|GEHA is an Equal Opportunity Employer with five locations in the Kansas City metropolitan area. Our company's corporate headquarters is located in Lee's Summit near Douglas Rd and I-470. The claims processing office and call center is located in Independence near Little Blue Parkway and I-70. All offices are easily accessible by freeway from anywhere in the Kansas City metro area.
Open Positions: 4
Location: Lee’s Summit, MO (200 Building)
Performs essential functions of care management for identified and assigned member population according to HIPAA guidelines. Manages a specified caseload; coordinating health care benefits, providing education and facilitating member access to care in a timely and cost-effective manner. Collaborates and communicates with member, family, and health team to promote wellness and member autonomy, while ensuring access to appropriate services across the healthcare continuum and maximizing member benefits. Serves as clinical advocate for members and liaison with other departments and external health care team. Uses claims processing and care management software to look up member information, document contacts, and track member progress. Functions as a peer leader in the Care Management Career Ladder program.
• Evaluates information regarding prospective care management members referred by providers utilization review vendors, members Customer Service Claims staff or data sources to determine whether medical care management intervention is necessary to meet the member’s needs.
• Manages a participant caseload including communication with participants, providers and family or authorized representatives’. Reviews member claims histories and identifies intervention opportunities. Contacts and interviews members to conduct a baseline assessment, assess self-care ability, assess knowledge and adherence deficits.
• Collaborates with primary care physician and other treating professionals as appropriate. Authorizes initiation of care management services and specialized program services for members and specific populations, and develops interventions designed to meet member or population desired outcomes. Educates members about accessing services, in-network use, national guidelines for care, and self-management skills and strategies.
• Employs engagement techniques to build relationships with members and their authorized representatives. Encourages participants to participate in their health care decisions and assists member with researching treatment options in order to communicate effectively with providers and to make informed decisions.
• Provides direction and assistance to Cost Utilization Specialists regarding benefit approvals and denials.

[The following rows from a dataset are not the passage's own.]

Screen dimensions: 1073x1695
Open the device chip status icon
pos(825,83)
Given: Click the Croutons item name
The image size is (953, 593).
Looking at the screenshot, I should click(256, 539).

Notifies Cost Utilization Specialists of participant’s needs including the need for special educational mailings, reminder calls, satisfaction surveys, incentives or any additional service needs according to specific program guidelines.
• Collaborates with the GEHA Medical Director regarding complex benefit decisions and obtains medical approval of denials per department guidelines. Processes benefit determinations according to company policies.
• Facilitates appropriate use of resources and coordinates necessary services to improve health status and impact the cost of care. Identifies member needs for and refers to appropriate internal and external programs, as appropriate. Redirects members and providers to in-network facilities when available. Negotiates rates for those services provided out of the network, as well as high dollar services provided in network, when appropriate.
• Researches new medical technologies and standards: reviews information from university hospital systems, the National Institutes of Health, and local community resources and approved websites. Encourages member and family empowerment through education and use of reliable resources.
• Monitors and evaluates member progress: evaluates member-response to interventions and refines action plan to produce desired outcomes. Identifies complex care management issues and discusses possible solutions with management. Assesses program/project effectiveness.
• Uses claims and care management software to document interactions and interventions with members, vendors, and providers. Maintains case information in the member’s clinical records to promote care coordination and accurate and timely claims payment. Identifies cost-savings activities and documents in care management software, including rationale for care.
• Works collaboratively with peers and management to identify department opportunities for improvement using member feedback, clinical or program experience, and available data. Actively supports initiatives specific to improvement of department clinical and financial outcomes.
• Provides ongoing direction and support to internal customers regarding Care Management programs, processes, and benefit coverage.
• Takes accountability for obtaining and maintaining nursing licensure in all states as required. Takes accountability for the identification of personal educational needs and works with management to develop a plan for obtaining the necessary training.
• Participates in the Care Management Career Ladder program and meets requirements of Clinician I per published criteria within established timeframes.
• Performs other duties as assigned.
Requires a Bachelor’s degree, current RN license in good standing in state of residence and must be eligible for licensure in all 50 US states. Additional years of qualifying work experience may be considered in lieu of Bachelor’s degree.
Requires two years of recent RN care management experience in a hospital or managed care setting, such as a health insurance environment. Requires at least three years of nursing experience in a clinical setting. Requires current knowledge of clinical standards of care and disease processes. Requires critical thinking skills, effective verbal and written communications skills to consult with physicians and providers, and demonstrated ability to negotiate costs. Requires basic computer skills and knowledge of medical information systems. Required to coordinate the demands of cost control and service responsiveness for members in catastrophic medical situations. Candidate is required to disclose all adverse actions imposed by any State Board of Nursing.